Required work:
Give the data back exactly as it stands.

Listed records:
════
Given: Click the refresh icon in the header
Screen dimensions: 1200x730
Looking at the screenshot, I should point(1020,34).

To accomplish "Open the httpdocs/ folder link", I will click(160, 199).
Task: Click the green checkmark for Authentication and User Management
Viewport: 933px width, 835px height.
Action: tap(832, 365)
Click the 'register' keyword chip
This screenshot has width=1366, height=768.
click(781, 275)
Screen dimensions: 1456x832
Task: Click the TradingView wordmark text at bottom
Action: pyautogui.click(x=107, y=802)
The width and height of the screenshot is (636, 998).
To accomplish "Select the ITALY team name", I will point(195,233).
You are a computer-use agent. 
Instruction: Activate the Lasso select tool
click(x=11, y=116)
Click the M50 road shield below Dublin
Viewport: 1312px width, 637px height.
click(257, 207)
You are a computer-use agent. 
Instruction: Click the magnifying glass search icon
════
Exercise response:
Given: Click the refresh icon in the header
Screen dimensions: 1200x730
Looking at the screenshot, I should point(1020,34).

To accomplish "Open the httpdocs/ folder link", I will click(160, 199).
Task: Click the green checkmark for Authentication and User Management
Viewport: 933px width, 835px height.
Action: tap(832, 365)
Click the 'register' keyword chip
This screenshot has width=1366, height=768.
click(781, 275)
Screen dimensions: 1456x832
Task: Click the TradingView wordmark text at bottom
Action: pyautogui.click(x=107, y=802)
The width and height of the screenshot is (636, 998).
To accomplish "Select the ITALY team name", I will point(195,233).
You are a computer-use agent. 
Instruction: Activate the Lasso select tool
click(x=11, y=116)
Click the M50 road shield below Dublin
Viewport: 1312px width, 637px height.
click(257, 207)
You are a computer-use agent. 
Instruction: Click the magnifying glass search icon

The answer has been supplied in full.